To implement this system, we leveraged hierarchies and categories of both official and local clinical codes (where available), along with free-text search, to ensure accurate classification while maintaining flexibility for evolving clinical documentation practices. For this part of the work, we included only official Read V2 codes, local EMIS and Vision codes, additional Read or Vision codes, and supplementary EMIS codes from the UK Biobank. SNOMED codes were excluded from this classification step as they account for only 0.1% of WLGP RRDA records and use a different hierarchical structure from Read codes, with over one million codes, making their inclusion disproportionately complex for limited benefit. Overall, this classification approach enhances the interpretability of primary care records and provides a robust framework for analysing patient-provider interactions at scale.

Using the multi-layer approach, we first assigned the care provider, access mode, interaction type, and interaction details to each clinical event. This classification enabled us to categorise daily patient interactions (i.e., person-day events) into key activity types, considering only those that included at least one interaction with a primary care provider. While our framework includes classification by access mode (e.g., face-to-face, remote) and interaction type (e.g., practice visit, home visit, telephone call), the WLGP data contains limited information on how patients interacted with primary care. Although some Read V2 and local codes exist to capture access mode and interaction type, these were often sparsely and inconsistently recorded. As a result, for a large proportion of events, these details could not be reliably determined. To ensure broader coverage and more consistent categorisation, we focused on activity types (such as consultations, vaccinations, patient review or monitoring) which can be more robustly inferred from the available clinical content. A person-day event was classified as a consultation if it met one of the following criteria:

  • It included at least one record related to an examination, signs or symptoms, observations, history of disease, diagnosis, lab procedure, lab test request or result, screening or assessment, chronic disease monitoring, patient monitoring or review, therapeutic procedure, certificate, maternal or child-related records, counselling and health promotion, or referral.
  • It included a drug therapy or prescription related record with at least one record with an access mode recorded remote, or with an interaction type classified as in-practice or home visit.
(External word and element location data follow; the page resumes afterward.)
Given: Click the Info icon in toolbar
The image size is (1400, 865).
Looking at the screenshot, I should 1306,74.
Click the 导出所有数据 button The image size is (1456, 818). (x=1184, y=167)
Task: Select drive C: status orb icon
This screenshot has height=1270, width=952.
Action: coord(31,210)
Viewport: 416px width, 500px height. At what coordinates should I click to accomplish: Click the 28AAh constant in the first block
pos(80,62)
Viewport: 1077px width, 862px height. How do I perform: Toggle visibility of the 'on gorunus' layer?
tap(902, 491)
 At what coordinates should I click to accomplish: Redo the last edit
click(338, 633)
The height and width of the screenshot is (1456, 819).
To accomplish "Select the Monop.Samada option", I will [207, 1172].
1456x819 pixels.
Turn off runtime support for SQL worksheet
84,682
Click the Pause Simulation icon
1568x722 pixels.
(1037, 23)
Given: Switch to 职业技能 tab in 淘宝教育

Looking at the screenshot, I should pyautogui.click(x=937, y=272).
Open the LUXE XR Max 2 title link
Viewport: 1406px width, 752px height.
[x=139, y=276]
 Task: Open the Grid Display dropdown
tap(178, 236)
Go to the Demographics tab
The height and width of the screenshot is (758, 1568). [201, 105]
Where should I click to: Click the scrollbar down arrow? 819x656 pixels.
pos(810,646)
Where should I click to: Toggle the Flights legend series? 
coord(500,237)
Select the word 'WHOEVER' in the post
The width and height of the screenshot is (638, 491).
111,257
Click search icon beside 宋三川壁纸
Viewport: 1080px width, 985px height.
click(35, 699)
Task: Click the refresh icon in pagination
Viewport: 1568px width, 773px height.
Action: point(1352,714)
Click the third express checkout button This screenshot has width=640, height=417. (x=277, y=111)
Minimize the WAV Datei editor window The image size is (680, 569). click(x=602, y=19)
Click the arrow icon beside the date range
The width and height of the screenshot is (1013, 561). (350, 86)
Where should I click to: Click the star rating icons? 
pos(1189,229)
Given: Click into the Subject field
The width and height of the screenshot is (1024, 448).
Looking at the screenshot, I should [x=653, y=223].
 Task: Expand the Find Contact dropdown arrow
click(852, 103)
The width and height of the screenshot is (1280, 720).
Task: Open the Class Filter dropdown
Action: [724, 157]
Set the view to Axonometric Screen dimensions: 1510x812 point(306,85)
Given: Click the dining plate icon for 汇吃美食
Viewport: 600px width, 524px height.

Person-day events that exclusively contained drug therapy or prescription records were classified as prescription only. Vaccinations were defined as primary care person-day events containing a vaccination record, provided there was no record of a pharmacy visit, dental service access, or failed encounter. Additionally, primary care person-day events containing only administrative records were categorised as administrative person-day events. We also defined additional categories of primary care person-day events as follows:

  • Certificate issuance: Events containing any record related to the issuance of a certificate or fit-note.
  • Patient review or monitoring: Events containing records related to chronic disease monitoring, patient monitoring, or review.
  • Screening and assessment: Events containing records related to patient screening or assessment.
  • Failed encounters: Events exclusively containing a record of a failed primary care encounter, defined as instances where a patient did not attend or was not brought to a scheduled appointment, where an appointment was cancelled by either the patient or the healthcare provider, where the patient could not be contacted, or where an invitation or consultation was declined by the patient.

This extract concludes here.